The two countries held a number of meetings to resolve their differences. Heads of their delegations to the six-party talks met in Singapore on April 8 and reached consensus on some major issues concerning the implementation of the Joint Statement. According to South Korean and Japanese media reports, North Korea and the United States might have reached a compromise, under which the latter agreed that the former could make separate reports on controversial issues. In other words, it could file an annex or a secret memo on U.S. suspicions over its uranium enrichment and nuclear proliferation in addition to a public report on its plutonium extraction. The public report should be submitted to China, the host of the six-party talks, while the United States would keep the annex to itself and orally brief the other parties about it. In May, North Korea turned over 18,000 pages of documents related to its plutonium program to the United States. Shortly after, the United States announced that it would provide North Korea with 500,000 tons of food aid.
While the two countries maintained good communication, the parties concerned redoubled their efforts to conduct other negotiations to enhance mutual trust. The six parties to the North Korean nuclear talks held a group meeting on economy and energy cooperation in Panmoonjeom on June 11. At the meeting, they discussed offering economic and energy assistance to North Korea and reached consensus on stepping up assistance efforts. On the same day, representatives from North Korea and Japan held an intergovernmental work conference in Beijing. According to the agreement reached at the conference, North Korea would reinvestigate its abductions of Japanese citizens some 30 years ago, whereas Japan would partially lift its economic sanctions on North Korea.

WHAT TO DO:
1) According to the text on the North Korean nuclear talks, where did the heads of the delegations to the six-party talks meet on April 8?
2) Carry on the text about the North Korean nuclear talks from the point where it stops.

Saved data entries:
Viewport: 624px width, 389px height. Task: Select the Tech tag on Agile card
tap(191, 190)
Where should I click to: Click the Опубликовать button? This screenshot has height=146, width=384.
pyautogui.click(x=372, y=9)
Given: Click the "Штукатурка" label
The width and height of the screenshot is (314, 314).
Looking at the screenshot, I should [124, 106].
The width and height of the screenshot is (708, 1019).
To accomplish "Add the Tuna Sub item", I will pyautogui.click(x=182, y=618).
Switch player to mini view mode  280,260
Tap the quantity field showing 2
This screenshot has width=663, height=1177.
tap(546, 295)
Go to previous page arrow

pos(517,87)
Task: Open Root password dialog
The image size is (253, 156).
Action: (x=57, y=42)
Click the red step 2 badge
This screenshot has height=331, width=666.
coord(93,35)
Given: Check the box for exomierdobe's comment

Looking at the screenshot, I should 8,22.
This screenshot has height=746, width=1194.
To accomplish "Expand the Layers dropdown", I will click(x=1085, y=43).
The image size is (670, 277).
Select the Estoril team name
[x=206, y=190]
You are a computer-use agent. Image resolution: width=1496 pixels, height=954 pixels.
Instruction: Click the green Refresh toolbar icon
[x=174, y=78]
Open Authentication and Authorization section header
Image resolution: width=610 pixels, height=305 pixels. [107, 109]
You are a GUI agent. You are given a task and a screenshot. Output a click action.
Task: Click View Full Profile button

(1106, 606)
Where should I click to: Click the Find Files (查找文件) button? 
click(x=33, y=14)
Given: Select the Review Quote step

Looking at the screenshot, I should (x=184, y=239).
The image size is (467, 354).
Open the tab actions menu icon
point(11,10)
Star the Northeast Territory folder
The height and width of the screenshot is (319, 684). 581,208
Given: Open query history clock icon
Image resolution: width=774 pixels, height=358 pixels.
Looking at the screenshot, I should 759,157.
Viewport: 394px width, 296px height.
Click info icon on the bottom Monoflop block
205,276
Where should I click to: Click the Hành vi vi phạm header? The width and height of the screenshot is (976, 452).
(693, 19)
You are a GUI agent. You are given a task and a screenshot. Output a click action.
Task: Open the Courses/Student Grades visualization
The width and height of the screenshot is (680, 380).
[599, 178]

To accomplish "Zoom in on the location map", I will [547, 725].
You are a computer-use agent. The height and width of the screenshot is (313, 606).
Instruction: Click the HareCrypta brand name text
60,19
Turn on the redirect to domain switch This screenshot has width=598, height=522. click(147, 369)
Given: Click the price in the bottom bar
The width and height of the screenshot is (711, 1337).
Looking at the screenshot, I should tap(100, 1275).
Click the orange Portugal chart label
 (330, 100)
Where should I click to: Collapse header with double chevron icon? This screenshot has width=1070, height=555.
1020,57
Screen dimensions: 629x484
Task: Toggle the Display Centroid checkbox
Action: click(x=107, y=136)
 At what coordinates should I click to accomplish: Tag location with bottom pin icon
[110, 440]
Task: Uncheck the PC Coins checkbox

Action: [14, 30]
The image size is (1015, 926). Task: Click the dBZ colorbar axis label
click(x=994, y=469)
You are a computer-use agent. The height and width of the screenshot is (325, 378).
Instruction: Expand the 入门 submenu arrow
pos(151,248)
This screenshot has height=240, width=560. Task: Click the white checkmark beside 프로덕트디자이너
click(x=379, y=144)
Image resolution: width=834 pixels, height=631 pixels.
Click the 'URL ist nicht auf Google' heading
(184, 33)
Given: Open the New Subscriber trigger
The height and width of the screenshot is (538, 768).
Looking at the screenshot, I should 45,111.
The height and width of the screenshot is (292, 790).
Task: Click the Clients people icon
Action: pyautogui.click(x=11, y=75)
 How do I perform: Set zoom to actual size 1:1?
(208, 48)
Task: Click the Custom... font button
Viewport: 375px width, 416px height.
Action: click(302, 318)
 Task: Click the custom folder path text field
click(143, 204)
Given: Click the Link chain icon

ANSWERS TO THE TASKS:
1) They met in Singapore.

2)
No more enemy
Washington's decision to remove the designation of North Korea as a state sponsor of terrorism and stop applying the Trading With the Enemy Act is a crucial procedure for the denuclearization of the Korean Peninsular.
In essence, the North Korean nuclear issue is not an issue of nuclear proliferation but comes down to the political antagonism between the United States and North Korea. The United States has two options to neutralize its enemy. It can either force North Korea to surrender with its military clout, or persuade it to lay down its arms by offering peace guarantees. Their contention over the past years provides evidence that the first option does not work. As it turns to the second option, the United States has to lift its economic embargo on North Korea, replace the two countries' armistice with a peace agreement and normalize their bilateral relations.